**Given exercise:** Pick out every line in the listing that contains the word "triangle" and copy each one.
----- Data in this exercise
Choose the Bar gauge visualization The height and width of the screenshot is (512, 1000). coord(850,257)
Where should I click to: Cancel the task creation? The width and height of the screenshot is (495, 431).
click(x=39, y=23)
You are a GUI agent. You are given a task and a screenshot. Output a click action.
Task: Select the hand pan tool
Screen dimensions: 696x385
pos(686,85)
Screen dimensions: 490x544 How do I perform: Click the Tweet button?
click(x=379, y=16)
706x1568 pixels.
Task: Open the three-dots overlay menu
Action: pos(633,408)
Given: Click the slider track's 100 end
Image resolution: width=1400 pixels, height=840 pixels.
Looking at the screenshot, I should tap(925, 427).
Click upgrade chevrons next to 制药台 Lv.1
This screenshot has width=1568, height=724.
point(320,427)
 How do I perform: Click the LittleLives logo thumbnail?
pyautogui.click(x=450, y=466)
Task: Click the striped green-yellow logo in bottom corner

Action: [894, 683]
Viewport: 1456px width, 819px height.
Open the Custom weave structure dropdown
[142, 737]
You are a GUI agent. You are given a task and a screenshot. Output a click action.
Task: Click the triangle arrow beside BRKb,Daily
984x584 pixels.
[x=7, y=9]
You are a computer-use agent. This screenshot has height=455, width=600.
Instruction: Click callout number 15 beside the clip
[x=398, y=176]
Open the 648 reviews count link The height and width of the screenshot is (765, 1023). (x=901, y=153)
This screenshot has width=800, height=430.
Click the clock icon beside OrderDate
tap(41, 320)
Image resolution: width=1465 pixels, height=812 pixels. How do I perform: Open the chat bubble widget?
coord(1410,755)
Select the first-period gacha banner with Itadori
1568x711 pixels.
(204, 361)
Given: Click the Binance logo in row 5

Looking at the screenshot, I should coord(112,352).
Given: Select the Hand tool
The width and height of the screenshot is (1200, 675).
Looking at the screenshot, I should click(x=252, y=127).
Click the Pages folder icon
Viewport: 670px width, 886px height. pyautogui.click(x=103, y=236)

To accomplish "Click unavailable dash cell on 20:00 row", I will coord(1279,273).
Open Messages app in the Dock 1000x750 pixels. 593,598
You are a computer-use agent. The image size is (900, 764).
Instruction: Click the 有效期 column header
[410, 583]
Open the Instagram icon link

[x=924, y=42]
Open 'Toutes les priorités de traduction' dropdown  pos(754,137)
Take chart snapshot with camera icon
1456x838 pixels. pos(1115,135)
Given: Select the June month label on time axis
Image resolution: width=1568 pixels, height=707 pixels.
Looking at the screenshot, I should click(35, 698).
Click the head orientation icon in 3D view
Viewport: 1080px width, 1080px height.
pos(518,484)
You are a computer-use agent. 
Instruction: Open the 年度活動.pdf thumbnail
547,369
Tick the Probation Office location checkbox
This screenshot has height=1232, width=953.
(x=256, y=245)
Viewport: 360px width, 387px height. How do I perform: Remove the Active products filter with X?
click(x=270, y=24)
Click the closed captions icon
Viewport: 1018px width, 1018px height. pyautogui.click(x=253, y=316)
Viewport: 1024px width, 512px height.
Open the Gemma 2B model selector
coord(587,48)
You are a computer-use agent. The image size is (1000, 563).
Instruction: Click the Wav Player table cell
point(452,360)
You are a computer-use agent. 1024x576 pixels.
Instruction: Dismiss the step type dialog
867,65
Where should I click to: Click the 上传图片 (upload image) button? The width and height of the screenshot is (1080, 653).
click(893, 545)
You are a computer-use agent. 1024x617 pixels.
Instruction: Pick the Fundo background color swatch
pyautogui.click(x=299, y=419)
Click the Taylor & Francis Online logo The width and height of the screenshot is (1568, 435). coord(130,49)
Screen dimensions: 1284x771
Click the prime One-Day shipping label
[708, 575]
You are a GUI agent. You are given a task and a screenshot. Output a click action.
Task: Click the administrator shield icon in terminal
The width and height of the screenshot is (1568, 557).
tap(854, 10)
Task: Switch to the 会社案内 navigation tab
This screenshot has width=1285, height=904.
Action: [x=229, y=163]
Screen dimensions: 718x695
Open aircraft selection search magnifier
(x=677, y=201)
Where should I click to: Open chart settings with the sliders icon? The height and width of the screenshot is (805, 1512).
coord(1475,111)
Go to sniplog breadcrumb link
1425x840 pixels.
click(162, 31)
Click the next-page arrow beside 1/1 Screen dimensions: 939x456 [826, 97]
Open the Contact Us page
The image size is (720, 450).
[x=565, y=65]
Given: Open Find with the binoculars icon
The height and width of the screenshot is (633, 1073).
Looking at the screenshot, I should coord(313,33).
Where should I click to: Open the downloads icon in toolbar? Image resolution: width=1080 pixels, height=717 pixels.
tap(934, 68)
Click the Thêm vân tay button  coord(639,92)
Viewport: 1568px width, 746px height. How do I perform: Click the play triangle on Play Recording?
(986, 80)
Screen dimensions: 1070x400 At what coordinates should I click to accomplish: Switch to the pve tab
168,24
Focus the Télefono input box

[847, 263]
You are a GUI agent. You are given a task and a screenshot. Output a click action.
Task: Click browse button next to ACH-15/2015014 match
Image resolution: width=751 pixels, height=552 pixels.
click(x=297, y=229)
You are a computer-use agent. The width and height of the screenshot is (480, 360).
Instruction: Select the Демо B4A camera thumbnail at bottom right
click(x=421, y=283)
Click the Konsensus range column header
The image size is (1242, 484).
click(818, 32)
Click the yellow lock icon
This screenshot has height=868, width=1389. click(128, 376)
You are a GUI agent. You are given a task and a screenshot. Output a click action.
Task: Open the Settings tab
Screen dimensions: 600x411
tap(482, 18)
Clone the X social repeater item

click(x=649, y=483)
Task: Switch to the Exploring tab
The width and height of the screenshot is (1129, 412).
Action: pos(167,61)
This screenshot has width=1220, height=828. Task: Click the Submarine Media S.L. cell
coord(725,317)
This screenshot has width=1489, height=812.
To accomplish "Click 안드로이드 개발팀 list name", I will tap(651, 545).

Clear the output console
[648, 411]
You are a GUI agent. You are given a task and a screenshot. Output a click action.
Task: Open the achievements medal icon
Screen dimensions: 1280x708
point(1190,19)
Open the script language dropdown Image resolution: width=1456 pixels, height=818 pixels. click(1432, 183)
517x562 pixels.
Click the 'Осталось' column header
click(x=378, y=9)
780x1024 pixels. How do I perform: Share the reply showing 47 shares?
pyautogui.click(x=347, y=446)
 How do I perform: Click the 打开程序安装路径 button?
----------
**Correct answer:**
Task: Click the triangle arrow beside BRKb,Daily
Viewport: 1568px width, 746px height. How do I perform: Click the play triangle on Play Recording?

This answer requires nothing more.